**What to do**
The records should be restated exactly from their first line through the line with "Task: Open more options on henjin's post" in it.

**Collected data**
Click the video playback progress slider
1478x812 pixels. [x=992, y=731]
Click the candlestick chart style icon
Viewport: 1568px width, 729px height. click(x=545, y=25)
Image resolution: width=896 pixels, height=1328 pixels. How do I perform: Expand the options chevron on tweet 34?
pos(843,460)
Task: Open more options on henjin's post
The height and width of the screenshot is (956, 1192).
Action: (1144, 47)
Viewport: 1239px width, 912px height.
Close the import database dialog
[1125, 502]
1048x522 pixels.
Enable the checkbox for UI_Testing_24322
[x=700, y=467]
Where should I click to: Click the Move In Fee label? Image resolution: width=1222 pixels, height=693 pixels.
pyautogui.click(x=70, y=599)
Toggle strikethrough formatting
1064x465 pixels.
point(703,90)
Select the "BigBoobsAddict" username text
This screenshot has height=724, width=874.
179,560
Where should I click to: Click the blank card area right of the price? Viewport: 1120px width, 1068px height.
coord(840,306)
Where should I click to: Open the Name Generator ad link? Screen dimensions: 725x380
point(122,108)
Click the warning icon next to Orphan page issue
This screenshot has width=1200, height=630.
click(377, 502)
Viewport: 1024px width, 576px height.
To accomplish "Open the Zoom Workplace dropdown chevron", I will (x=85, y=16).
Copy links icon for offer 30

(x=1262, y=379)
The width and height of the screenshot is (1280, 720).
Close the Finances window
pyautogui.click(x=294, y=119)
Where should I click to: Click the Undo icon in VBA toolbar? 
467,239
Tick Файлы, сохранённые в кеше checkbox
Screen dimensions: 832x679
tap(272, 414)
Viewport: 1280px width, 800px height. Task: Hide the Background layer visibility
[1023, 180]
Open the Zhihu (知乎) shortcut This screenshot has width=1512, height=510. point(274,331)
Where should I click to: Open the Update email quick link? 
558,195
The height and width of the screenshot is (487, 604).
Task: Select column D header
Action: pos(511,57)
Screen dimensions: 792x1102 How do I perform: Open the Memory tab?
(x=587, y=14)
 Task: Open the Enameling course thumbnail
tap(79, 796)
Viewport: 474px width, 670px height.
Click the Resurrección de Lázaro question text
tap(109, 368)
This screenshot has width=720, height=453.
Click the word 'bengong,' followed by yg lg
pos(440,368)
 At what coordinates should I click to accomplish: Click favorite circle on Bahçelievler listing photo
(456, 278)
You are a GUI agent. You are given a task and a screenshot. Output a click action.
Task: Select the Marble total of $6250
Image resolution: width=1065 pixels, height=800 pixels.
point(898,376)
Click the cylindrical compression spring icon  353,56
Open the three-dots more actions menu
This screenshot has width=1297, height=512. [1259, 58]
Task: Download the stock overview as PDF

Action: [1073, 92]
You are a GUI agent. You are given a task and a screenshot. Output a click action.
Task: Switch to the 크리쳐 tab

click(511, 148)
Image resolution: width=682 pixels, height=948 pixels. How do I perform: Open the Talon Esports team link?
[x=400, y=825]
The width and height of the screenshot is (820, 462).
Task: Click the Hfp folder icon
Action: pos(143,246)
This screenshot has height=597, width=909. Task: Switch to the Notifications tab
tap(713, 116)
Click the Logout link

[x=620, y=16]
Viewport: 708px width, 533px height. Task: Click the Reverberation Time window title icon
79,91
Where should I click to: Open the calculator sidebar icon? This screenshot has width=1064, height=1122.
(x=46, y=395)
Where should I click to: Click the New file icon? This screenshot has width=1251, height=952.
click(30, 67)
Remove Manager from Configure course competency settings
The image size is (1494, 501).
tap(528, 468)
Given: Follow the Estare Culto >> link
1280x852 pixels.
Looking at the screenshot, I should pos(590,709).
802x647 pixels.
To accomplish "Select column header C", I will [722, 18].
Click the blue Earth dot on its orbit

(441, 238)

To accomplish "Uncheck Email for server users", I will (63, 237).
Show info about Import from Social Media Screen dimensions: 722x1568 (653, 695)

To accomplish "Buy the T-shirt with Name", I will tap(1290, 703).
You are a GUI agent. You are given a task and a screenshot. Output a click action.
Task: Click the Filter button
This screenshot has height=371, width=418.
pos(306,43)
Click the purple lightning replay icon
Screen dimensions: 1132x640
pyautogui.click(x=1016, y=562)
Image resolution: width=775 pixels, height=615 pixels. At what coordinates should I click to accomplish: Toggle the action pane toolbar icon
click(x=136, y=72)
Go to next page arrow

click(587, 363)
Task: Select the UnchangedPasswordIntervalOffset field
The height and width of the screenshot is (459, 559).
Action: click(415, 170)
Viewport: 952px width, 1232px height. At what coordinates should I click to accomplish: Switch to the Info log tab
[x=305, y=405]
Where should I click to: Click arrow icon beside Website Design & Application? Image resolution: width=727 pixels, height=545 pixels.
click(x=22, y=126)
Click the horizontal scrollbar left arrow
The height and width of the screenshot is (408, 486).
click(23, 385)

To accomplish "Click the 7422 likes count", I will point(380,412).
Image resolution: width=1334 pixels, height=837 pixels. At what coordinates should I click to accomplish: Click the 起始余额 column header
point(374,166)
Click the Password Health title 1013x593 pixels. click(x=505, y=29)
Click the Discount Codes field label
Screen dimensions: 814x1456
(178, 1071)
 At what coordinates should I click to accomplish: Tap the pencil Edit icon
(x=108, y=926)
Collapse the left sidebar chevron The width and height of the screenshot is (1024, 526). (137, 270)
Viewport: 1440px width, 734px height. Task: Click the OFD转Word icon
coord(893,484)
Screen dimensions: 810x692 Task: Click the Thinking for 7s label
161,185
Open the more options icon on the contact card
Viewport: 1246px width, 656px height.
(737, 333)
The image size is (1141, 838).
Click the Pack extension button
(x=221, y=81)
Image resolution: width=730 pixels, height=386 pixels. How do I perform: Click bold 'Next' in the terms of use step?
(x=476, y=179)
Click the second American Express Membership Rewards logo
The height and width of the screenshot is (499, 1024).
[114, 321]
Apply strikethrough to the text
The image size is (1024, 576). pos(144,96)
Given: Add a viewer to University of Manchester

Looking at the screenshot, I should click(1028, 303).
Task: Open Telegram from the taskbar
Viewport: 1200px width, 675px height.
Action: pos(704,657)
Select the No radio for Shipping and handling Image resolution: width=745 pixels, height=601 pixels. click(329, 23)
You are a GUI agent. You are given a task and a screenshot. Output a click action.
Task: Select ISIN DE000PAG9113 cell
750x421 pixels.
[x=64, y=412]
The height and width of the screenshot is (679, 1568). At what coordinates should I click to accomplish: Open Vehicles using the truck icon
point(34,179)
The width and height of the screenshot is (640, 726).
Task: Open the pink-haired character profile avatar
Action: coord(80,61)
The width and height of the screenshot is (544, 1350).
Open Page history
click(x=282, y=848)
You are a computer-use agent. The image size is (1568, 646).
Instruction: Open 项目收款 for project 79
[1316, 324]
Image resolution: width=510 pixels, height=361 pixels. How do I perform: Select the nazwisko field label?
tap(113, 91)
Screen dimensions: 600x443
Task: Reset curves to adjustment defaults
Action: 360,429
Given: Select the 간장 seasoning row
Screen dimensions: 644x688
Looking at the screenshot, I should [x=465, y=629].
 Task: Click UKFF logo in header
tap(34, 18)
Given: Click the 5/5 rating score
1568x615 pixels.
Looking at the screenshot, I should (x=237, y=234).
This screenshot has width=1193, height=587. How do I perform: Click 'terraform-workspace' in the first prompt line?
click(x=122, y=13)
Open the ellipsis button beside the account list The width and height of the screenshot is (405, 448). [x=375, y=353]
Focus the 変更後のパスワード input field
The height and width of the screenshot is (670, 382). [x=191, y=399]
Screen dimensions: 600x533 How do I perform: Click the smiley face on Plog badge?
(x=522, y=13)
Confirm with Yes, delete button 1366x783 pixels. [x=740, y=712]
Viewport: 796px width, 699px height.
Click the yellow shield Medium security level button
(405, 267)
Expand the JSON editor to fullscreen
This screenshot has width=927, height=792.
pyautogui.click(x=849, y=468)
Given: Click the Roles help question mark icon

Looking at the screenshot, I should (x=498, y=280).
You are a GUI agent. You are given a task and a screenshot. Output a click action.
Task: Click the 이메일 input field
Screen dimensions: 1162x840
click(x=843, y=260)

**Answer space**
Click the video playback progress slider
1478x812 pixels. [x=992, y=731]
Click the candlestick chart style icon
Viewport: 1568px width, 729px height. click(x=545, y=25)
Image resolution: width=896 pixels, height=1328 pixels. How do I perform: Expand the options chevron on tweet 34?
pos(843,460)
Task: Open more options on henjin's post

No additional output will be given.